» **Stated exercise a**: Convert the entries from the line containing "Where should I click to: Tick" through the end of the entries, both ends included, into a numbered list without blank lines, and leave the pictures out.

» **Page text**:
# Kenpo Patch Collection..........



## Goldendragon7 (Apr 18, 2003)

Got a patch........ Well, lets see it.  If you have descriptions.... post those or links to them.
IKKO: http://www.geocities.com/ikkorg/patch-descriptions.htm
:asian:


----------



## jeffkyle (Apr 18, 2003)

I do have to admit.  I like that patch Mr. C.


----------



## Goldendragon7 (Apr 18, 2003)

> _Originally posted by jeffkyle _*
> I do have to admit.  I like that patch Mr. C.   *



Thank You

:asian:


----------



## jeffkyle (Apr 18, 2003)

> _Originally posted by Goldendragon7 _
> *Thank You
> 
> :asian: *



Welcome!


----------



## JD_Nelson (Apr 18, 2003)

is this a representation to Black and white dot focus?

Salute

JD


----------



## KenpoTess (Apr 18, 2003)

> _Originally posted by JD_Nelson _
> *is this a representation to Black and white dot focus?
> 
> Salute
> ...



The full description is listed above in Mr. C's initial post 
but  here ya go .. 


The Dots: Represents WHITE & BLACK DOT FOCUS.  The WHITE DOT on a black 
                background is symbolic of limited awareness (attention is ONLY focused 
                on the "white dot") while unaware of other aspects that may exist (black). 
                The BLACK DOT on a white background is symbolic of expanded 
                awareness (attention is focused on the black dot to insure effectiveness) 
                however, attention is also taken into consideration to other important 
                circumstances that could be prevalent (white) (P) Form opposites or Yin & 
                Yang.  (2nd Brn) 


Tess  
I.K.K.O. Member


----------



## KENPOJOE (Apr 18, 2003)

> _Originally posted by Goldendragon7 _
> *Got a patch........ Well, lets see it.  If you have descriptions.... post those or links to them.
> :asian: *



Ok Dennis! Here's mine!


----------



## Goldendragon7 (Apr 18, 2003)

> _Originally posted by JD_Nelson _*
> Is this a representation to Black and white dot focus?
> SaluteJD
> *



As Tess described, Yes it is..... And another "Kenpo Tool".  "eyebrows moving up and down"

:asian:


----------



## Bill Smith (Apr 18, 2003)

Ok Mr. C., 
Now where is my patch? just kidding, give you a call later.

Bill Smith


----------



## KenpoTess (Apr 18, 2003)

Here's our Rough draft for our school's patch.. Have to clean it up and sharpen the edges..  
We wear the I.K.K.O. Patch on the front left of our gi's


----------



## KenpoTess (Apr 18, 2003)

And here's how they look on my gi top


----------



## KenpoTess (Apr 18, 2003)

Right sleeve of my gi


----------



## Michael Billings (Apr 18, 2003)

Still has some of the coolest patches.
-MB


----------



## True2Kenpo (Apr 18, 2003)

Fellow Kenpoists,

Just thought I would post our UPK Crest as well...

» **Data provided**:
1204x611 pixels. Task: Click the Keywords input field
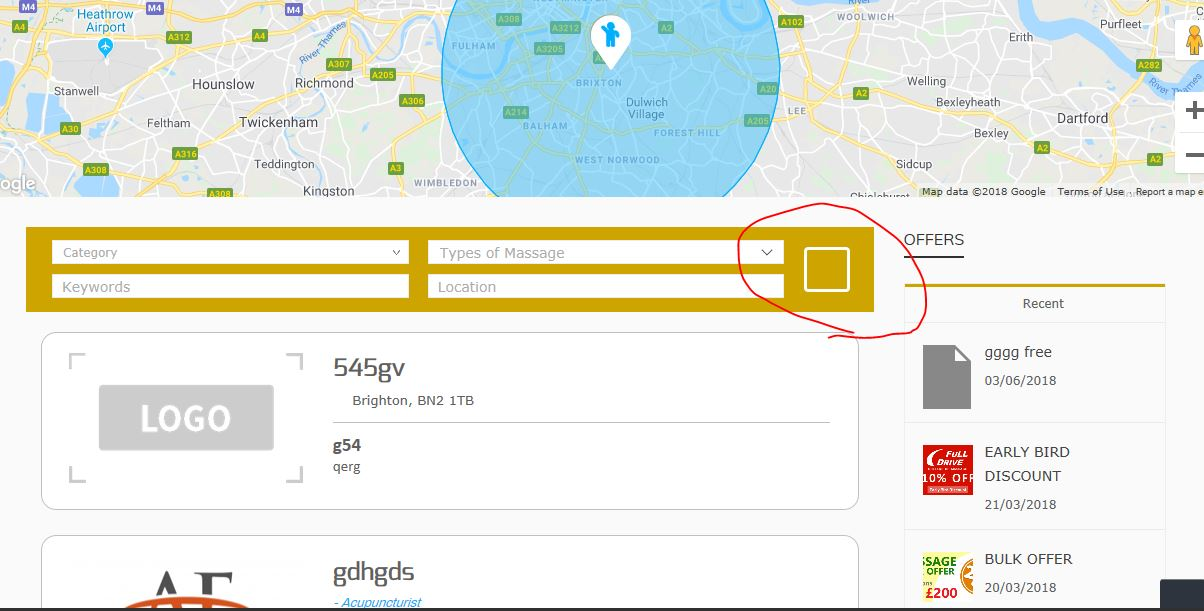[x=230, y=286]
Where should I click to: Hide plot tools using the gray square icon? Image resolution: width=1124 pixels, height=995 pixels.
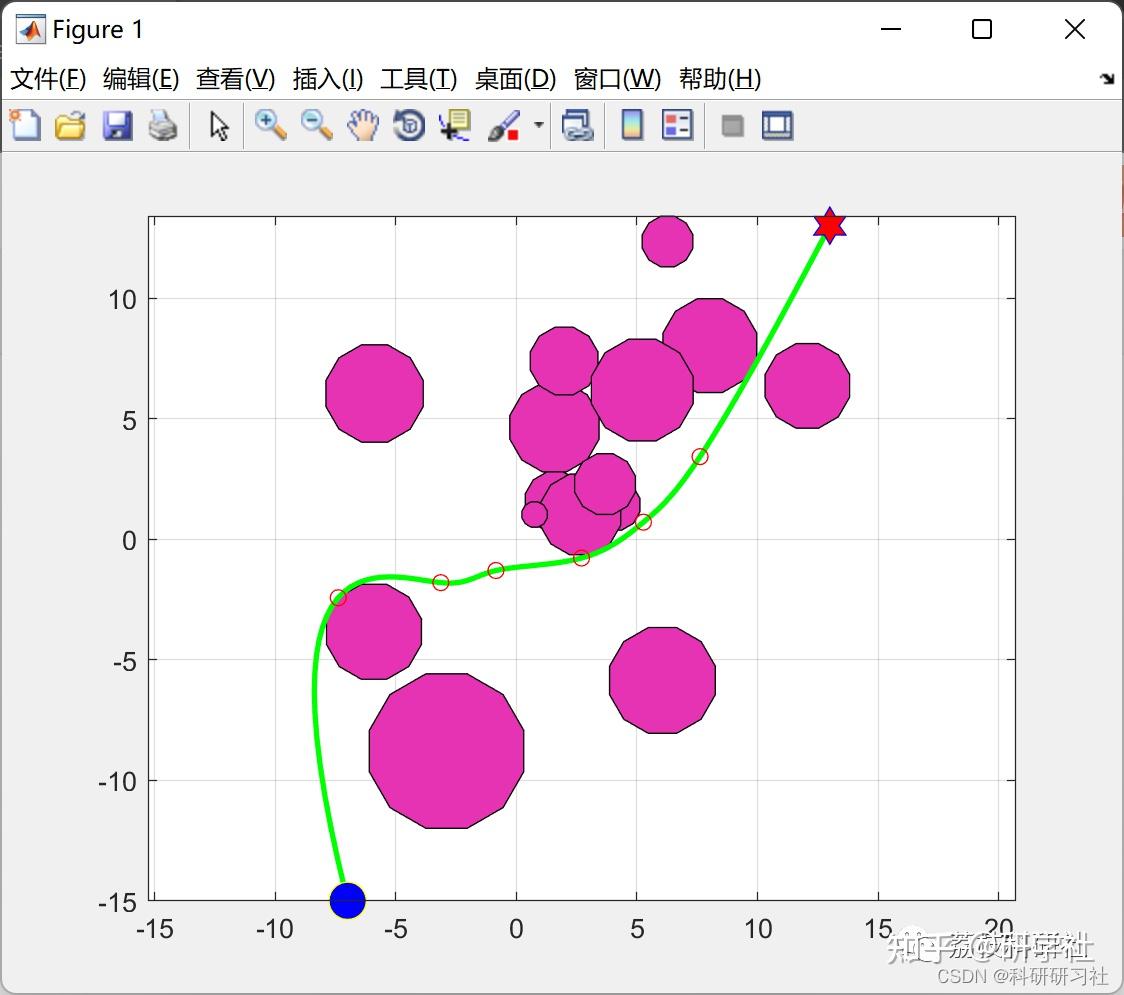[x=732, y=126]
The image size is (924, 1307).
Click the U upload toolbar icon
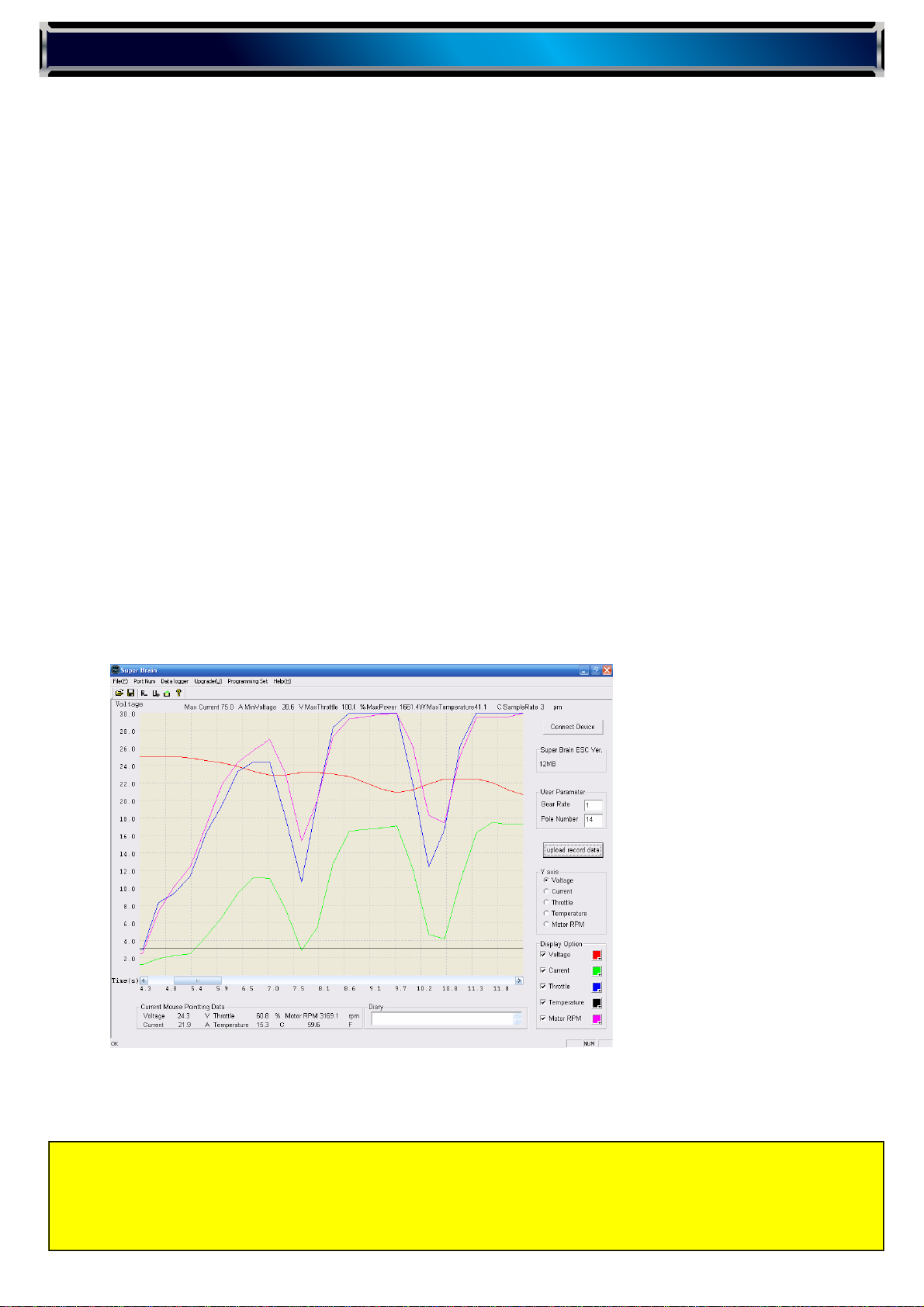[x=155, y=693]
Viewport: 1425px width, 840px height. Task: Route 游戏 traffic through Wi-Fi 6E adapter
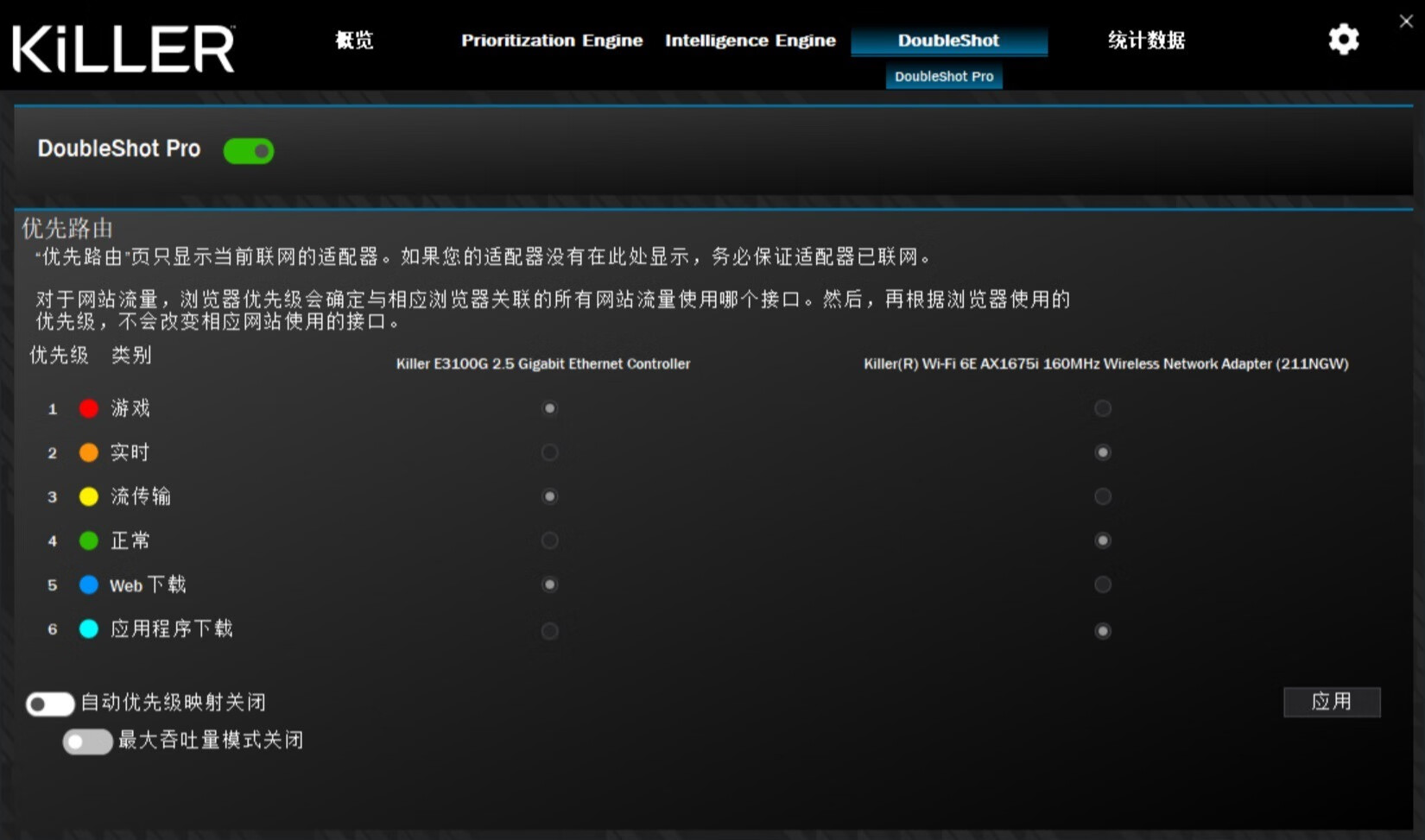[x=1103, y=408]
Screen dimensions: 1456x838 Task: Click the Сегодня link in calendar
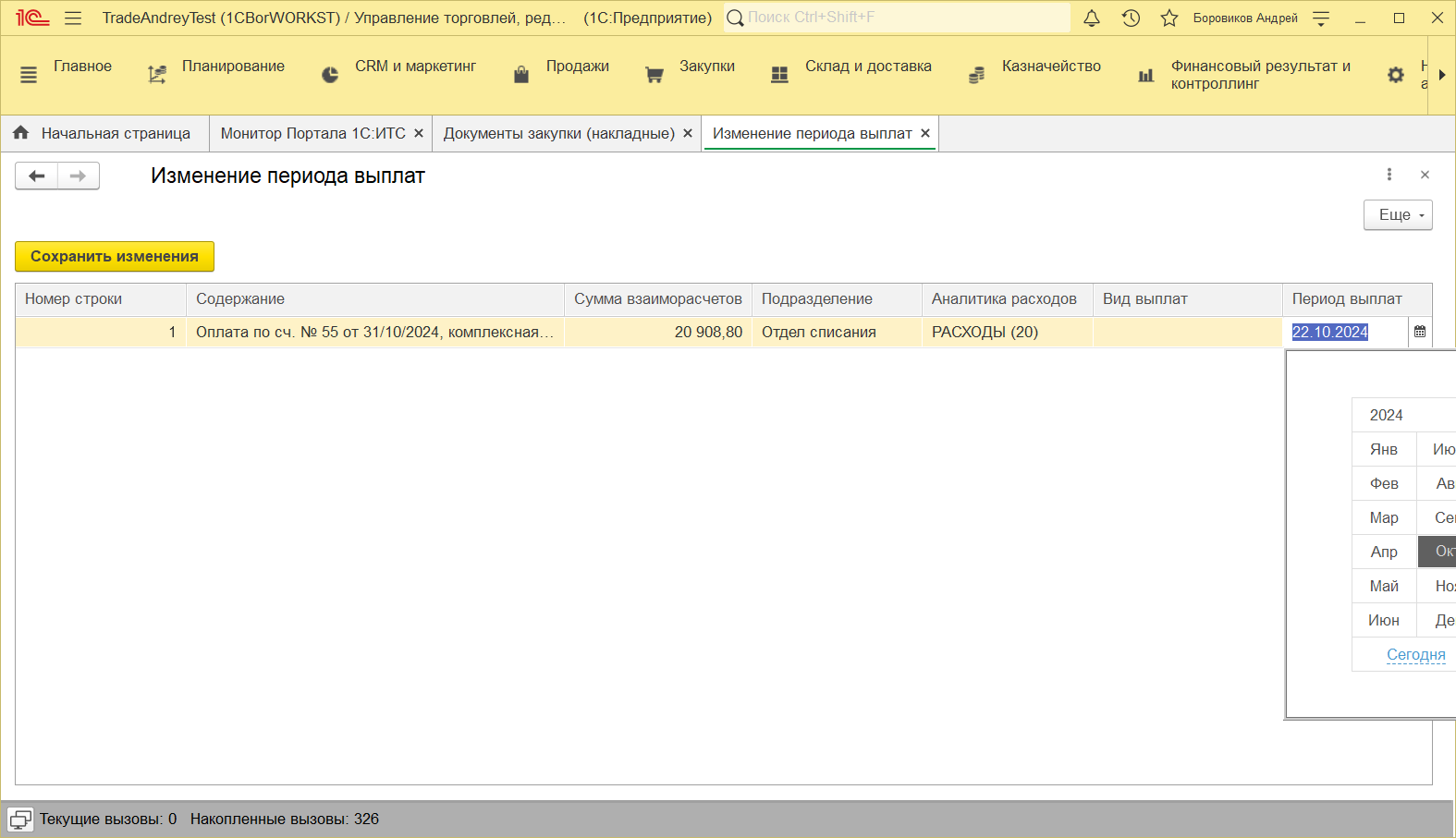tap(1415, 654)
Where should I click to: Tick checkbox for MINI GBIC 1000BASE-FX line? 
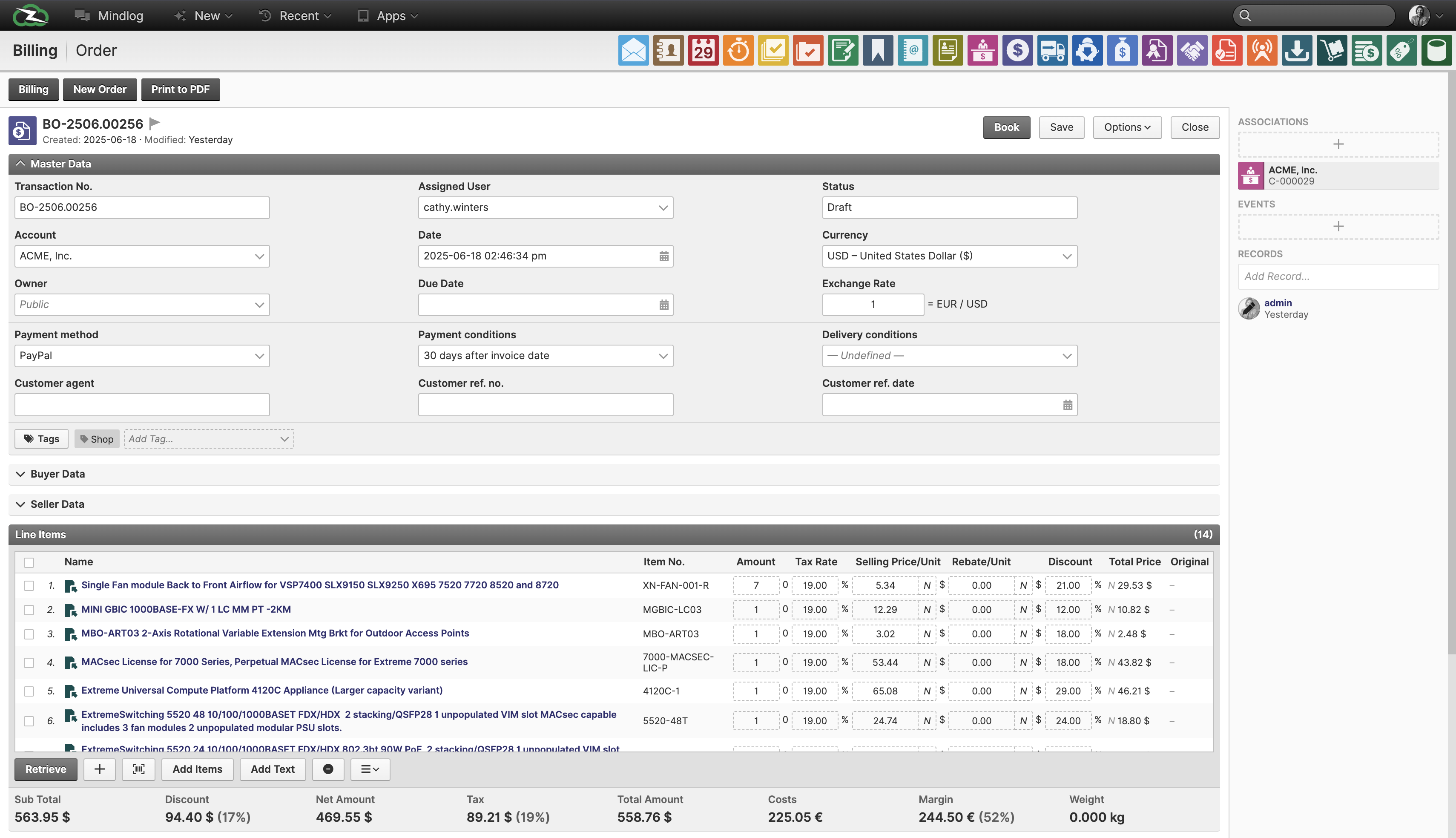tap(29, 610)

» **Stated exercise b**: Carry on the Kenpo patch thread from where it stops.

» **Result a**:
1. Where should I click to: Tick checkbox for MINI GBIC 1000BASE-FX line? 
2. tap(29, 610)

» **Result b**:
The patches that are posted are really great (Mr. C's, Mr. Rebello's and Mr. Seig's  

In a way, they show the evolution of Kenpo and how each of us view it and have built upon what Mr. Parker gave us.  Just really cool to see.

For the UPK Emblem description go to-

http://www.homestead.com/UnitedParkersKenpoUPK/Emblem.html 

Respectfully,
Joshua Ryer
UPK Pittsburgh


----------



## KENPOJOE (Apr 18, 2003)

Hi Folks!
Here is a partial Collection of my kenpo patches 
http://groups.msn.com/UltimateKenpoAlliance/kenpopatchcollection.msnw
I have a couple hundreds patches from different forms of kenpo/kempo/chuan Fa/kwonbop and other arts!
BEGOOD,
KENPOJOE


----------



## Goldendragon7 (Apr 18, 2003)

> _Originally posted by True2Kenpo _*
> Just thought I would post our UPK Crest as well...
> The patches that are posted are really great, they show the evolution of Kenpo and how each of us view it and have built upon what Mr. Parker gave us.  Just really cool to see.
> Respectfully,Joshua Ryer UPK Pittsburgh
> *


Exactly!!

Josh, thanks for putting yours up.....   Everybody put in your patch and descriptions.  Show you Kenpo Pride, evolution, unity, and ingenuity.

:asian:


----------



## Elfan (Apr 18, 2003)

Large collection of patches here:

http://www.pcwood.com/kenpo/patches/


----------



## Klondike93 (Apr 18, 2003)

Here's the patch for the school I'm at, but you'd have to go to the web site for the description of it.

Scornavacco Family Karate 

Klondike (aka Chuck)


----------



## True2Kenpo (Apr 18, 2003)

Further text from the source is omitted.